There's a new twist in the yearslong debate over how to increase the Minnesota recycling rate beyond 50 percent for paper, packaging and the growing avalanche of plastic and other containers.
Business is at odds with itself over the recent Minnesota Pollution Control Agency study that would put a 10-cent deposit on beverage containers. It would create about 1,000 jobs, but threaten existing businesses in the state's $8.5 billion recycling industry that spans cans to scrapped cars.
The Recycling Association of Minnesota, which represents 200 businesses and nonprofits, is divided over proposed deposit legislation.
Paul Gardner, a former legislator and executive director of Minnesota-based Recycling Reinvented noted that consumer and manufacturing companies can't agree either. His organization, funded largely by Nestlé's huge bottled-water company, believes that producers should pay for an expanded system. The two biggest champions of Recycling Reinvented (www.recycling-reinvented.org) are strange bedfellows who don't agree on much beyond the fact that a game-changer is needed. They are Board Chairman Robert F. Kennedy Jr., the career environmental lawyer, and Kim Jeffery, chairman of Connecticut-based Nestlé Waters North America, the largest bottled water company in North America with 8,000 employees and 100 plants and other facilities. They met by chance a few years ago and agreed to collaborate. Gardner is working with other makers of consumer products who would pay for recycling their own share of packaging, much as paint companies and electronics makers do now, instead of "taxpayers who pay on garbage bills, property taxes and utility bills," said Gardner. His proposal drew significant interest at a State Capitol briefing last week. "We don't want to just shift the cost, but make the system work better. The private sector has been saying we need more recycled material as feedstock for new products … for the last decade … glass, aluminum, plastic, paper, paint.
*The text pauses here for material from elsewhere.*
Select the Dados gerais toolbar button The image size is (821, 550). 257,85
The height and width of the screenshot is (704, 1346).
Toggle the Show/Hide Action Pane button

"The private sector is looking for a more efficient way to collect this material, and that resonates with Republicans. Use the private sector to collect fees, scale up, best practices and increase recycling rates and it would [cost] in the range of what we're paying now. We defy definition. I'm a former DFL legislator. Nestlé Waters is our main funder. Their CEO sat on a plane with Robert F. Kennedy and they were polar opposites except on recycling … and they are both on our board. Some critics say we're trying for a corporate takeover of recycling and others say we're trying to import socialism from Europe. Everybody says their idea will create new jobs."
The studies are in. We need more recycled content to make more products that require less energy and generate less garbage. There's a consensus on that. This approach deserves consideration after years of deadlock.
North Minneapolis skills trainer gears up
Louis King, the dynamic president of Summit Academy OIC of north Minneapolis, and a driver behind its enrollment surge and increased placement of minorities in the construction trades, reports that Summit has received a record $1.65 million in year-end foundation grants to expand its health care training and bolster the construction program.
The nonprofit business, which provides educational and vocational training targeted at people from low-income neighborhoods, will add evening classes, training at satellite locations in St. Paul and increase enrollment to further the education-and-employment approach to community improvement.